Our knowledge of viral sequence space has exploded with advancing sequencing technologies and large-scale sampling and analytical efforts. Though archaea are important and abundant prokaryotes in many systems, our knowledge of archaeal viruses outside of extreme environments is limited. This largely stems from the lack of a robust, high-throughput, and systematic way to distinguish between bacterial and archaeal viruses in datasets of curated viruses. Here we upgrade our prior text-based tool (MArVD) via training and testing a random forest machine learning algorithm against a newly curated dataset of archaeal viruses. After optimization, MArVD2 presented a significant improvement over its predecessor in terms of scalability, usability, and flexibility, and will allow user-defined custom training datasets as archaeal virus discovery progresses. Benchmarking showed that a model trained with viral sequences from the hypersaline, marine, and hot spring environments correctly classified 85% of the archaeal viruses with a false detection rate below 2% using a random forest prediction threshold of 80% in a separate benchmarking dataset from the same habitats.
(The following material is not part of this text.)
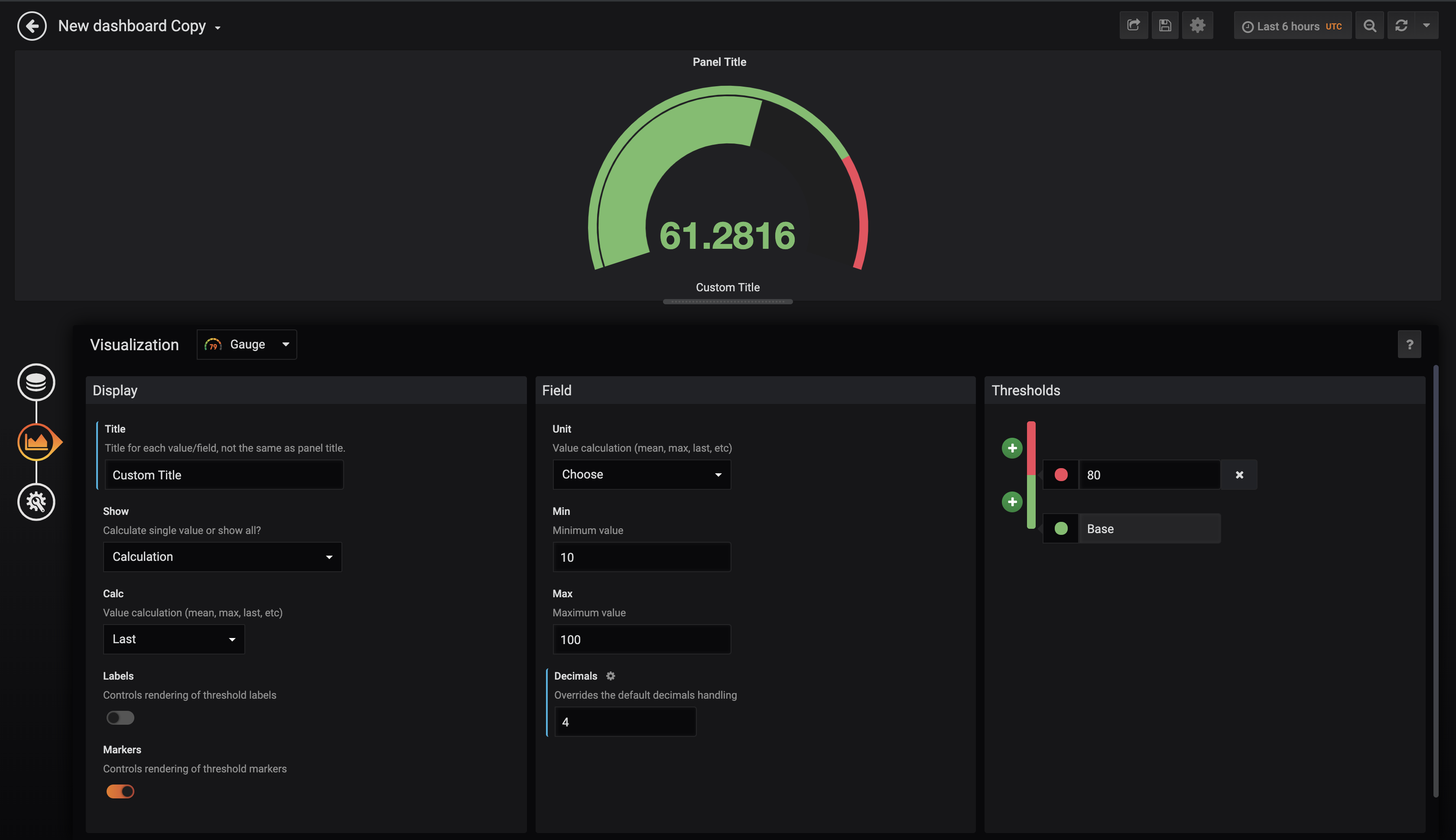
Task: Select the Visualization sidebar icon
Action: [x=36, y=442]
随着测序技术的进步以及大规模采样和分析工作的开展,我们对病毒序列空间的了解呈爆发式增长。尽管古菌在许多系统中是重要且丰富的原核生物,但我们对极端环境之外的古菌病毒的了解有限。这在很大程度上源于在经过整理的病毒数据集中缺乏一种强大、高通量且系统的方法来区分细菌病毒和古菌病毒。在此,我们通过针对一个新整理的古菌病毒数据集训练和测试随机森林机器学习算法,对我们之前基于文本的工具(MArVD)进行了升级。经过优化后,MArVD2在可扩展性、可用性和灵活性方面比其前身有了显著改进,并且随着古菌病毒发现工作的推进,将允许用户定义自定义训练数据集。基准测试表明,在来自相同栖息地的单独基准测试数据集中,使用80%的随机森林预测阈值,用来自高盐、海洋和温泉环境的病毒序列训练的模型能够正确分类85%的古菌病毒,错误检测率低于2%。